[Task description]: Identify every line in the rows that contains the word "search", and copy each of those lines.

[Record extracts]:
_____

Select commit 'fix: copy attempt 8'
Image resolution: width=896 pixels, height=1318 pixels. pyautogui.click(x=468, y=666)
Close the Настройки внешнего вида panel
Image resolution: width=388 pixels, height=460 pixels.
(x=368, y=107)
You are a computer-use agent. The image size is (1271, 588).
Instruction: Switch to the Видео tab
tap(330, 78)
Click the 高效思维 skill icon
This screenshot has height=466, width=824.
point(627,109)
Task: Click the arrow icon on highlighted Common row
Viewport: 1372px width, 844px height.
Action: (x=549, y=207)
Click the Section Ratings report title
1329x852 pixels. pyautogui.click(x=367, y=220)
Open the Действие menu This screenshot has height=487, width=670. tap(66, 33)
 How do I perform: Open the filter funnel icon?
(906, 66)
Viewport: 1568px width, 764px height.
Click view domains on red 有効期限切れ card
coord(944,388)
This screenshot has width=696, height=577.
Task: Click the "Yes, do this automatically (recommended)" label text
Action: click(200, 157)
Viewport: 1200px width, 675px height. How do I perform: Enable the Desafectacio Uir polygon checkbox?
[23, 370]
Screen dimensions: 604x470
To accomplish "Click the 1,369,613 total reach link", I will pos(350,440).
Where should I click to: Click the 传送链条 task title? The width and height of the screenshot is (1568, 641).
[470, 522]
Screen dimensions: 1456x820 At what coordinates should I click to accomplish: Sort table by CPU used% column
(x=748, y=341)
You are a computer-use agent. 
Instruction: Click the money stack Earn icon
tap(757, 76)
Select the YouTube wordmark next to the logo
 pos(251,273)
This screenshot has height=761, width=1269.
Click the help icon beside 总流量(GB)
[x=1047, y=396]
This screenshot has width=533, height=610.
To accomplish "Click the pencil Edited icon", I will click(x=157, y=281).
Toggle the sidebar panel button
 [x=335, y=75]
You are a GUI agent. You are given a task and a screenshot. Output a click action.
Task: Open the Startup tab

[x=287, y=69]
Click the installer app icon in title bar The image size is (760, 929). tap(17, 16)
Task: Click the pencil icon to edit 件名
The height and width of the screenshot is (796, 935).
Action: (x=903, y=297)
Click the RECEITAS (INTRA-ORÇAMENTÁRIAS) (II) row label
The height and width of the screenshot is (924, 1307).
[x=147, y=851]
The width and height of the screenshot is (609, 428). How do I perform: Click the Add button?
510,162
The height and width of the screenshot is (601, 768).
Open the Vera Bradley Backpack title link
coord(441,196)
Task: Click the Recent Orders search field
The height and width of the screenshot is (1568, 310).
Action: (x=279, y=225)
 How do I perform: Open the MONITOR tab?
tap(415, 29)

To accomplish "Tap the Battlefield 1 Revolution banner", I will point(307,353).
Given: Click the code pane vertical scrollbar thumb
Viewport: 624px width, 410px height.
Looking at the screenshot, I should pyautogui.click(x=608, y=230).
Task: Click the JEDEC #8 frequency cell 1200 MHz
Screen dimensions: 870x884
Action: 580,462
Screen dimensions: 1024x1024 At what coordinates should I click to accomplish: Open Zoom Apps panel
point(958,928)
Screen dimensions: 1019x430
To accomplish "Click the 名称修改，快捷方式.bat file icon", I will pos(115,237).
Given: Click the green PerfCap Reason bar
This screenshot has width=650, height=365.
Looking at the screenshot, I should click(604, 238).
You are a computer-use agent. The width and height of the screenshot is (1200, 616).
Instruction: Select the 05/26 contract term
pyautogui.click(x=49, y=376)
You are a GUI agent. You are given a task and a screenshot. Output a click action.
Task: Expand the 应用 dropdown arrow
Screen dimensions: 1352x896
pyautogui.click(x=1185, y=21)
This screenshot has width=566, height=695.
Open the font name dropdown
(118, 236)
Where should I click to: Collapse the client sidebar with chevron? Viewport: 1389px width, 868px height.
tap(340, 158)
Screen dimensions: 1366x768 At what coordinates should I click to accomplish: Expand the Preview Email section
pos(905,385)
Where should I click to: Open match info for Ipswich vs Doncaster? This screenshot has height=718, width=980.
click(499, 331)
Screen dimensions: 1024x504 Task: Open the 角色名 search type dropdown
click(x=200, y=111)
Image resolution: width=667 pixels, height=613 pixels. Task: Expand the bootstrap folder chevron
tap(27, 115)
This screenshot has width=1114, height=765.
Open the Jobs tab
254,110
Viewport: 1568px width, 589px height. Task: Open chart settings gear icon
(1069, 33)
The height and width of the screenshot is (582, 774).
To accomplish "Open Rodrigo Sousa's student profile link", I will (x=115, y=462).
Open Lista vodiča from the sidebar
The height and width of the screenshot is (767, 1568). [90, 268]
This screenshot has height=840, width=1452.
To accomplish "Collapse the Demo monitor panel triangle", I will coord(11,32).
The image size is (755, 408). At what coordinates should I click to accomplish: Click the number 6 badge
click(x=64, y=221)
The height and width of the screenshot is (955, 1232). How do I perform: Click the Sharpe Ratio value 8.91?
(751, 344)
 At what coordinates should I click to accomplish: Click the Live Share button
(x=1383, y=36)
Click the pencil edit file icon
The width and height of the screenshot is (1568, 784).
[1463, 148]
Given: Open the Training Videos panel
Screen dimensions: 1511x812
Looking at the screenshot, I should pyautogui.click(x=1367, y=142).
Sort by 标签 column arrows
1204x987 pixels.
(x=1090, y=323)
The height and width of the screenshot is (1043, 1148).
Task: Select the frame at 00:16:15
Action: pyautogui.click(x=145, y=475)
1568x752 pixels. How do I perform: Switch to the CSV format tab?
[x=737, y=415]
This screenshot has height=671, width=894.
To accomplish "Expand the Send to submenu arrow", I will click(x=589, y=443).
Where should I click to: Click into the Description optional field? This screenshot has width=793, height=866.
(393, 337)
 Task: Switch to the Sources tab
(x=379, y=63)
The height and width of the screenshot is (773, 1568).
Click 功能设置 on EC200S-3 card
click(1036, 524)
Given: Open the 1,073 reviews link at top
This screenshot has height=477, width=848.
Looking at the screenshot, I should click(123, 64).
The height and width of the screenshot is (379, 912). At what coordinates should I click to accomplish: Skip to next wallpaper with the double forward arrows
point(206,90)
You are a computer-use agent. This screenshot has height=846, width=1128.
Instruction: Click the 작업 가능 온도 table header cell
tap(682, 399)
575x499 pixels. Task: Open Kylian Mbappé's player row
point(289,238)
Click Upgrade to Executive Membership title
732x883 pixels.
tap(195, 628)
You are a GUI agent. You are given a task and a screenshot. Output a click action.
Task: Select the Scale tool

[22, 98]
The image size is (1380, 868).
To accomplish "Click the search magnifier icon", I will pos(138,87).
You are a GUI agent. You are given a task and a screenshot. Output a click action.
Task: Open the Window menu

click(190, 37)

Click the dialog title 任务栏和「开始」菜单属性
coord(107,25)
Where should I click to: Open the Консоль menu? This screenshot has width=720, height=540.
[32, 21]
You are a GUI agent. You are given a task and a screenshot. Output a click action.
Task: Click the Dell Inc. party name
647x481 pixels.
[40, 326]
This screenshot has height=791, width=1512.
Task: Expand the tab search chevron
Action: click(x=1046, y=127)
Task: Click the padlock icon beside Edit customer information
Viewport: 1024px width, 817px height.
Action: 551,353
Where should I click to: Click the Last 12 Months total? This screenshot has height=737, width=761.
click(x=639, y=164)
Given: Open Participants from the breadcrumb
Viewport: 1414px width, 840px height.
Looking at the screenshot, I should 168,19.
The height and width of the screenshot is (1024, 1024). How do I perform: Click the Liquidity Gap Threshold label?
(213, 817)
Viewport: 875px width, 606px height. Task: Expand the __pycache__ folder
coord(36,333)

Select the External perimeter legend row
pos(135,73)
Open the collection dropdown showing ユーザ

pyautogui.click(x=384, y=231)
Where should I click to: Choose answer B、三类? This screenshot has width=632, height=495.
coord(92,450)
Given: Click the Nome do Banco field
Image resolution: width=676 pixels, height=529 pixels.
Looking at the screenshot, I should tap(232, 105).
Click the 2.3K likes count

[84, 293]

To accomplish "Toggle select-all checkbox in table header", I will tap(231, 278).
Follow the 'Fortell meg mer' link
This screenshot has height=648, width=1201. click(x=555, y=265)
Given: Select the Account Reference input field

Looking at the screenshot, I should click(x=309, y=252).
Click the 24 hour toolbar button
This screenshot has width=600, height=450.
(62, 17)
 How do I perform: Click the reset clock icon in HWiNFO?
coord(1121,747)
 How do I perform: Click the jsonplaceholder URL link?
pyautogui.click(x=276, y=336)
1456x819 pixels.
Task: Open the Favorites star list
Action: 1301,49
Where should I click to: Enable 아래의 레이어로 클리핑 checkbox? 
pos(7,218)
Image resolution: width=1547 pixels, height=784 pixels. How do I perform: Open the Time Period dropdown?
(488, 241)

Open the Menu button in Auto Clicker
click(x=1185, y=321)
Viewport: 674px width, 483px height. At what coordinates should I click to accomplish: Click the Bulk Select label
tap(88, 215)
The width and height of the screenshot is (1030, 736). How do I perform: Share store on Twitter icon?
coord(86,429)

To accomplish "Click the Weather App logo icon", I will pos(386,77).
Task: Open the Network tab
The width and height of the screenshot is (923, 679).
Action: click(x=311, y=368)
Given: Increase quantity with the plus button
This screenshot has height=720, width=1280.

_____

[The reply]:
Task: Click the Recent Orders search field
Screen dimensions: 1024x504 Task: Open the 角色名 search type dropdown
To accomplish "Click the search magnifier icon", I will pos(138,87).
Task: Expand the tab search chevron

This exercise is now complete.